Siekmann: It’s not about demanding rooms to maneuver from any authority or planning them in a socio-technical manner. These rooms to maneuver often arise quite automatically, usually in situations in which there is a common commitment to something. This can include conflict situations, rejections, or protests or attacks against a system that simultaneously keeps available and excludes the individual. These protests are presently taking place in countries around Germany, without the cultural sector being reflected in them. Room to maneuver could consist in solidarity, for example.

Buth: This is why I think it’s good to join together and form artists’ groups or to seek other public spaces, for example, artist-run galleries. Contact can then be established from there to curators and the – of course not only evil – market. Many curators and also collectors are not interested in commerce and hype, and have not forgotten that artists in such contexts show their works in solo shows on which they have worked for years. That only becomes relevant again when they show artists in a museum. What is taking place is that individual positions and actors are played off against each other, and I believe one must treat this cautiously.

Beckstette: Peggy spoke about creating one’s own form of audience against structures that are only oriented toward increasing value. What role does the public play in the context of private collections, which are at first a purely personal affair with different underlying interests or motivations and need not necessarily be presented on an open stage? What kind of consequences does this have for the visibility of artworks?

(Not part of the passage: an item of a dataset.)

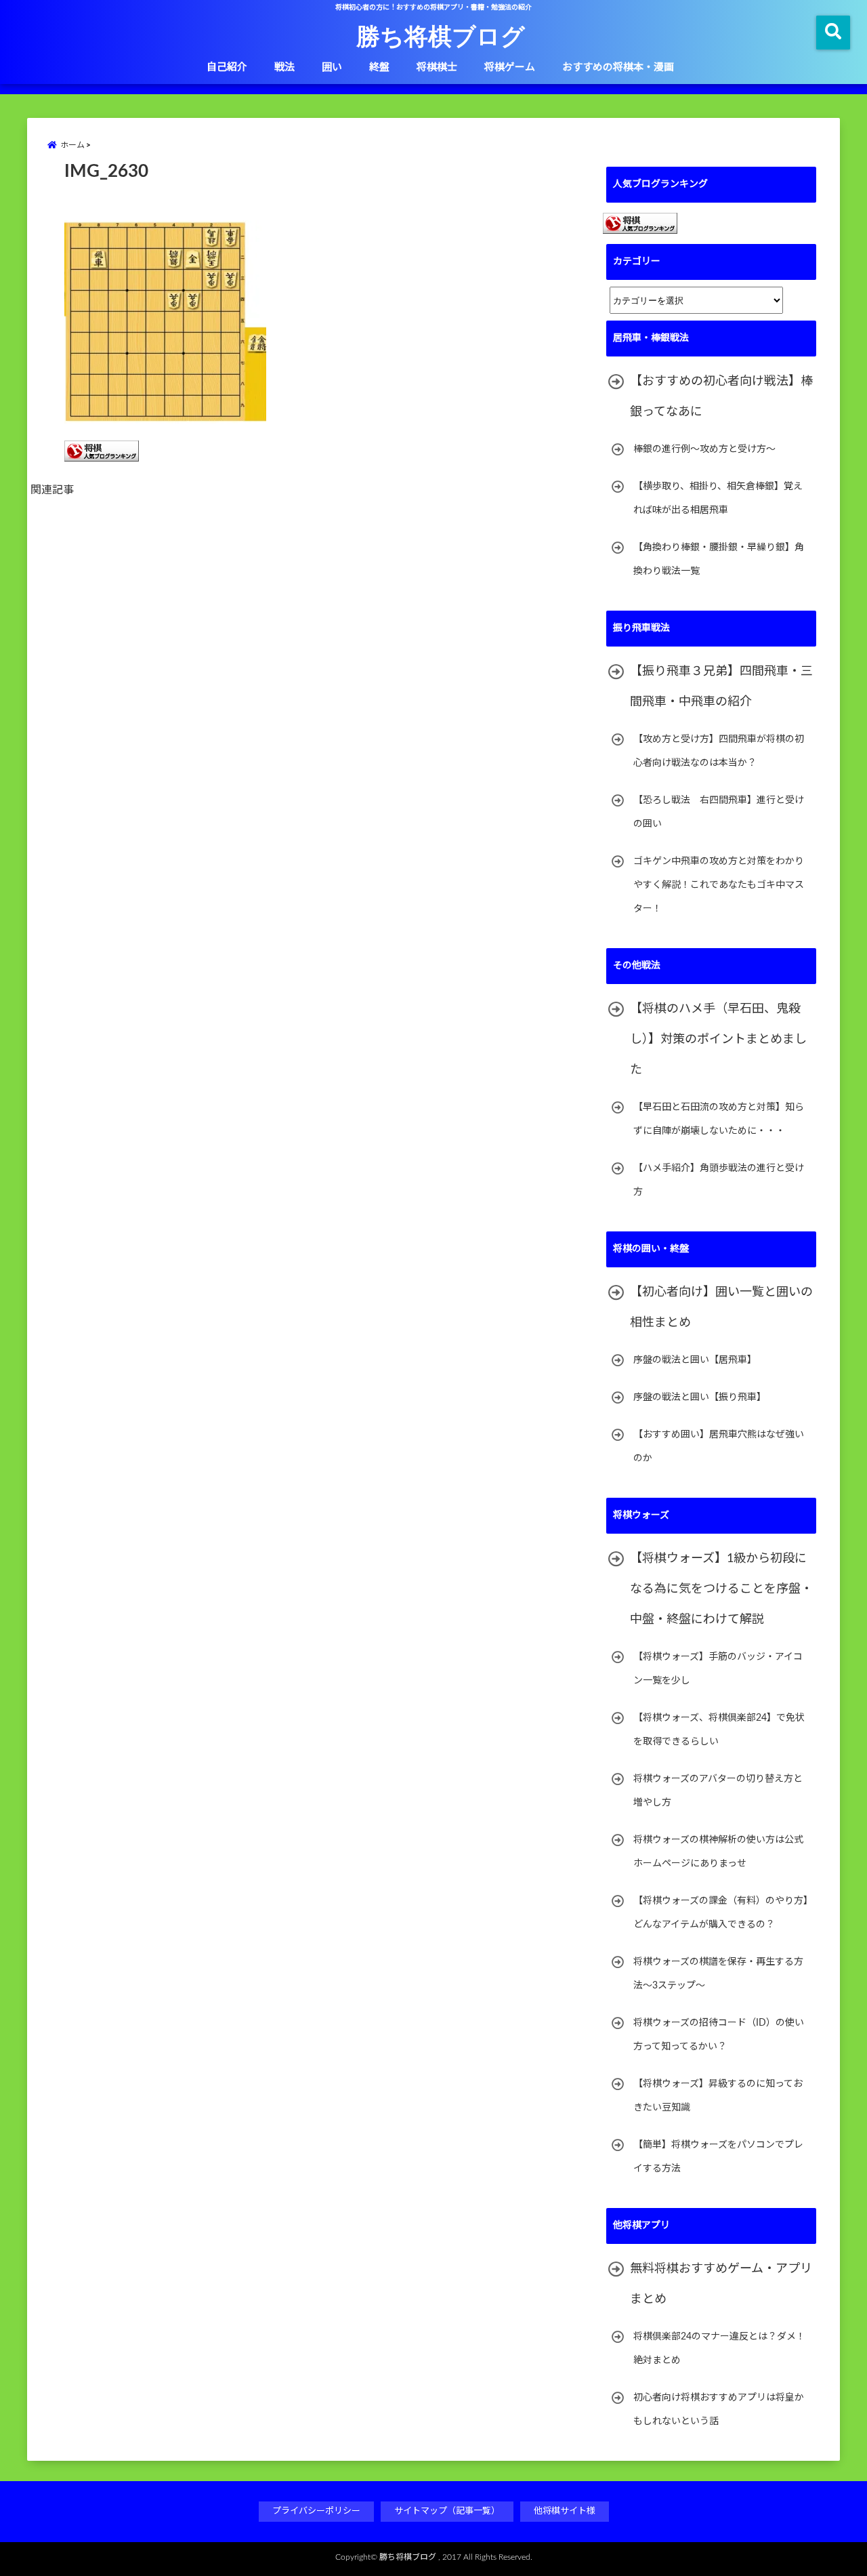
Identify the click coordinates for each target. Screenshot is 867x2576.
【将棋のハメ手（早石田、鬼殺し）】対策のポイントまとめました (718, 1039)
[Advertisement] (318, 660)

Monk: Some collectors aren’t interested in promoting their collection – they are interested in having the work and living with it or keeping it in the storage. This model of course, seems to represent a collector who has a very personal, maybe intimate or passionate connection to his or her collection as he or she even lives with it and is surrounded by it on a daily basis. By this the work, however, is most of the time not visible for the public, it is kind of hidden. As some of these collectors are really unknown it might be hard to research where a certain work could be in the end. On the other hand, a lot of collectors these days, do promote their own collections and even build their own museums. That clearly ups the value of the work. Every time they do an exhibition, make a book of the work that is available or there is an article in the press, people read about it and think it’s important to have this kind of work. One would tend to say that this collector just seemed to be more interested to be associated with his or her work or simply tries to raise the profit of the collection. But at the same time he or she makes it accessible for the public, usually through Kunstvermittlung with guided tours etc. in which even the collector’s personality often comes into focus.

Breitz: These days the budgets that museums have to acquire work are dwarfed by the sums that private collectors are willing to invest in contemporary art. Museums are less and less able to compete with private money. There are ways to encourage more reticent private collectors who are not self-promotional in their collecting style to help make works accessible to a broader public. Some collectors are open to long-term museum loans or even to signing agreements at the time of sale whereby they commit to letting the work travel to public institutions as a condition of the sale. Some collectors are willing to consider temporary ownership of a work, holding the work in a private collection for a couple of decades and then donating it to a public institution.

Buth: It appears relevant to me to interpret and describe processes of collecting in regard to the acquired objects. In view of art history, as well, it is important to find out why certain artifacts have been and are being collected. I believe one can do this in a public or private institution. This form of self-reflective research by all means belongs to the range of tasks of a museum or a collection in order to elucidate and expose processes of subjectivization.